# is it healthy/normal to have your wife as your only friend?



## dontwanttoloseher (Aug 21, 2010)

that, in a nut shell, seems to be our major problem.
part of it is on me, I have dedicated myself to my family: work so we are sheltered, fed and have as many of the essentials and non essentials as we needed.

most of it is on her:
She liked my friends when we first starting dating, but after marriage she didn't think it was a great idea, and after the birth of our 1st, she demanded I stopped playing softball and hanging out with the guys, which I did. AT first, 13 yrs ago, I didn't mind as watching my son grow was amazing, followed by my daugher again amazing, and I really didn't miss any of it. Now they are 13 and 10, and constantly into something, my wiife has her job I discussed earlier with her male 'friends' that call her and she deletes the numbers/texts so I don't get' mad' She has her female freinds she tlks to all the time and me? I've got no one, but her. 

And I noticed it drives me crazy when she puts me 2nd, third or where ever to her friends at work or her social circle. I know this because I will call her and she won't pick up if she is on with someone else, but then I call her from my sons phone and she will immediately pick up, and say she is talking to so and so whats up i will call back.

I work my own business and work alone, my customers are rarely home so i don't really talk to them, my friends and I still talk, but don't really hang out anymore and I am a morning guy, like to get up early 5-6 am and get started, and be done by 5-6 and just veg at home really dont want to go anywhere else.

I know, I need to get a life outside of this one, a hobby or a gym. I went today to see about a gym.

ps- I am pretty confident she is not cheating nor is she planning on cheating now, my head and my heart (and her also)say so, my gut still had a lingering doubt.
My business slow down alot this time of year and unfortunately you knowwhat they say about idle hands.. I I fear if I keep up this behavior, I may driver her to cheat


----------



## Chris Taylor (Jul 22, 2010)

People generally have interests outside of their spouse but when their spouse doesn't have the same social outlet, any time away makes you feel like you are second or third place.

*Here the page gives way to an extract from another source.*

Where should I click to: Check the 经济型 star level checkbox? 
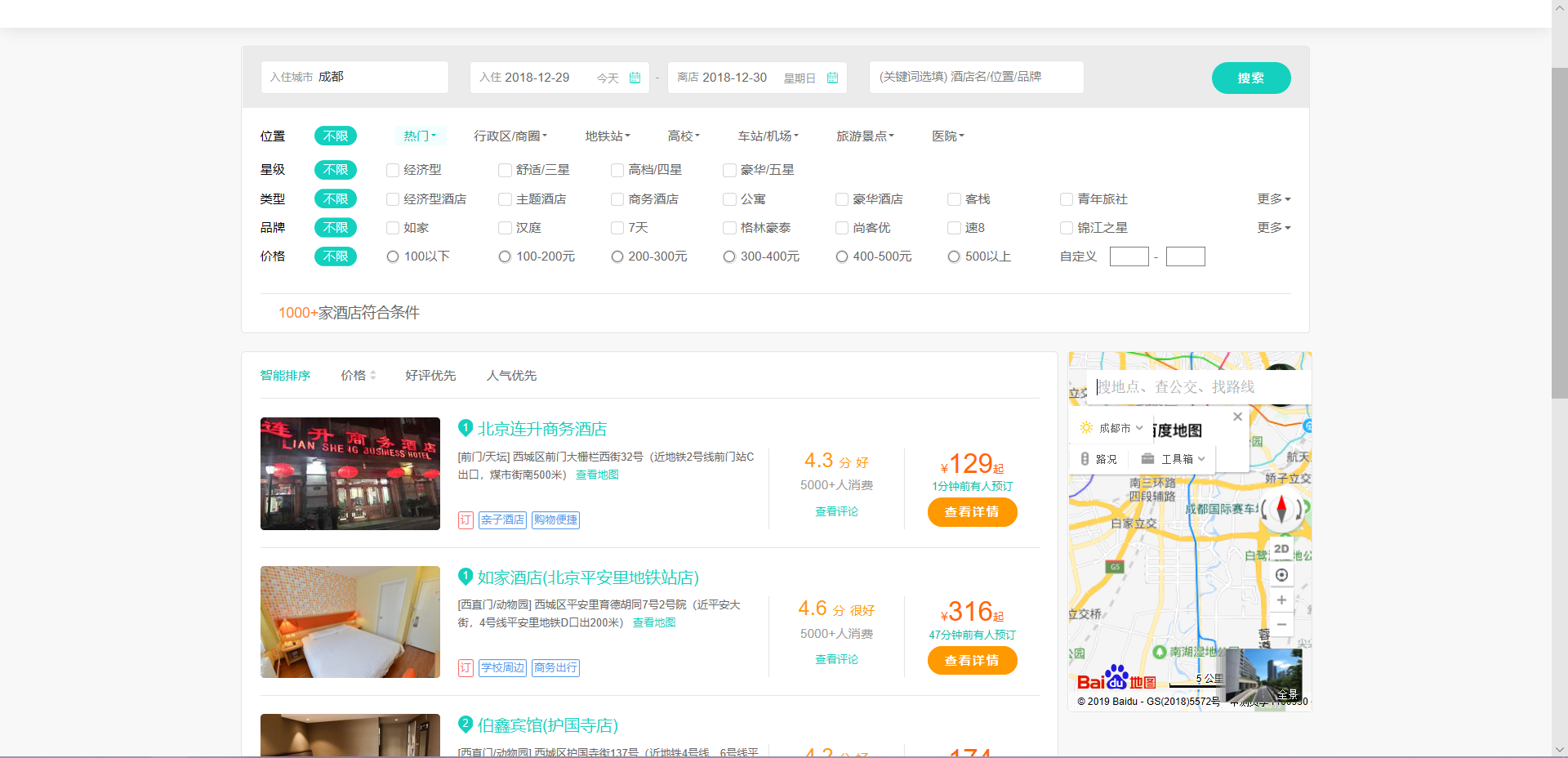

Getting out and having a life outside work (which in your case isn't real socially stimulating) at the gym or some other hobby will help make the time you do have with your wife better.


----------



## OhGeesh (Jan 5, 2010)

Everyone is different, but most guys I know don't have may friends, at least the happily married ones.

Most spend there free time with their wife and kids and I am the same way. After her at work and me at work, the kids, there is nothing more I want to do then hang with her and she likewise.

We do go out on datenight and she is much the social butterfly while I would be fine being a house fly! My wife loves being in a crowd and I will avoid it at all costs unless I'm with her or its' for her.

It would be very out of character for us to go out alone and not be with each other......business and work related excluded.

Do things she likes go have fun you only live once.


----------



## AFEH (May 18, 2010)

We can get lost in a marriage … and in our work.

One of the major goals I had when relocating was to build up a good social life. Previously we’d lived in a small hamlet of 6 homes about a mile away from … a small village. I’d go out to work and come back home and do something around the house or sit and watch tv. My life is very different now. I’ve got friends I just call on and they call on me, no arrangements just walk in the door. It’s like having “open homes” and it’s really quite special. I play tennis, badminton and squash and looking forward to picking up golf again. Last month I helped arranged a 60s rock night in a basement club … 70 friends and acquaintances came along and had a thoroughly enjoyable time. I’m helping out with new badminton premises in the local village hall, raising money for the equipment.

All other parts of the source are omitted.